4.4. Classifying pairwise epistasis
Significant pairwise interactions in the dataset (n = 10,330/47,649) were classified into three categories: magnitude, sign, and reciprocal sign epistasis41. Pairwise epistasis was thus classified as follows. When the fitness effect of both single mutants differs in magnitude but not in sign in the presence of the other mutation, the epistatic interaction was classified as magnitude epistasis. For sign epistasis, the sign of one of the individual fitness effects changes in the presence of a second mutation. finally, if the sign of effect changes for both individual mutations, the interaction was classified as reciprocal sign epistasis. The way a single mutation effect changes in the presence of another mutation can be inferred if the fitness effect and sign of the single mutations (“A” and “B”) and the fitness of the double mutant (“AB”) are known. For instance, if the two single mutations “A” and “B” have significantly beneficial (positive) effects and the double mutant has higher fitness than both single mutants, then none of the single mutations are changing sign, so this interaction would be classified as magnitude. However, if the double mutant has a fitness value lower than both single mutations, then this interaction would be classified as reciprocal sign (both single mutations are changing sign in the presence of the other). Otherwise, this interaction will be classified as sign (fitness of the double is lower than only one of the singles).
The sign of each of the single mutants in the dataset (n = 21,450) was assigned after performing a one-sample t-test (Benjamini-Hochberg’s FDR controlled across all tested interactions of all orders from 1 to 8, n=203,240 as described in section 4.2.). Single mutants with q-value >=0.1 were assigned as neutral (or not-significant) and the rest as positive (beneficial) or negative (deleterious) when the fitness effect of the mutation was >0 or <0 respectively.

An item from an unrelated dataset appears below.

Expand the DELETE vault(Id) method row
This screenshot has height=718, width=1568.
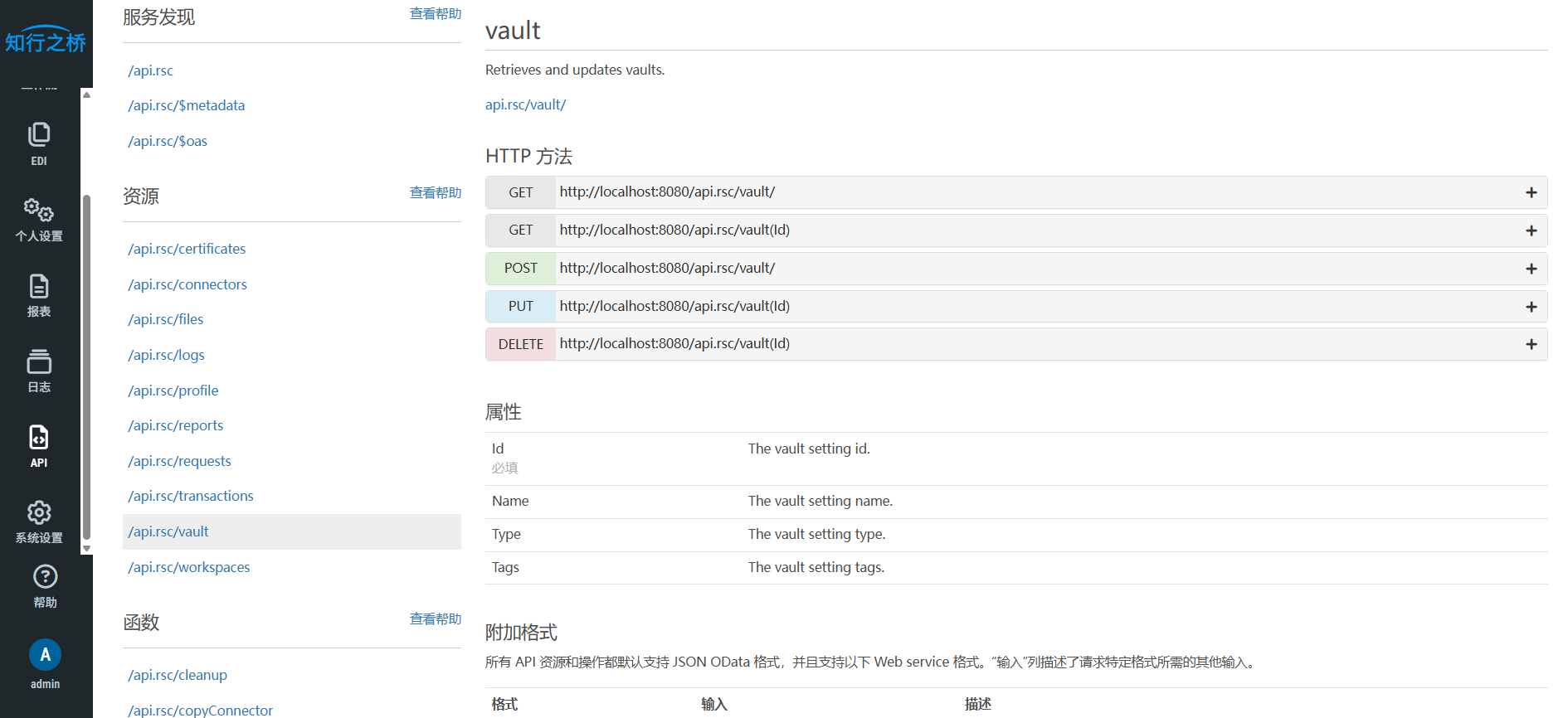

Exceptional interactions between two mutations where both single mutations had a neutral (not-significant interaction at FDR<0.1) category were classified as magnitude epistasis (either positive or negative). When only one of the single mutations had a neutral category they were then classified as sign or magnitude epistasis depending on whether the other single mutation changed sign or not. Whenever both single mutations have either positive or negative categories, epistasis was classified as explained above.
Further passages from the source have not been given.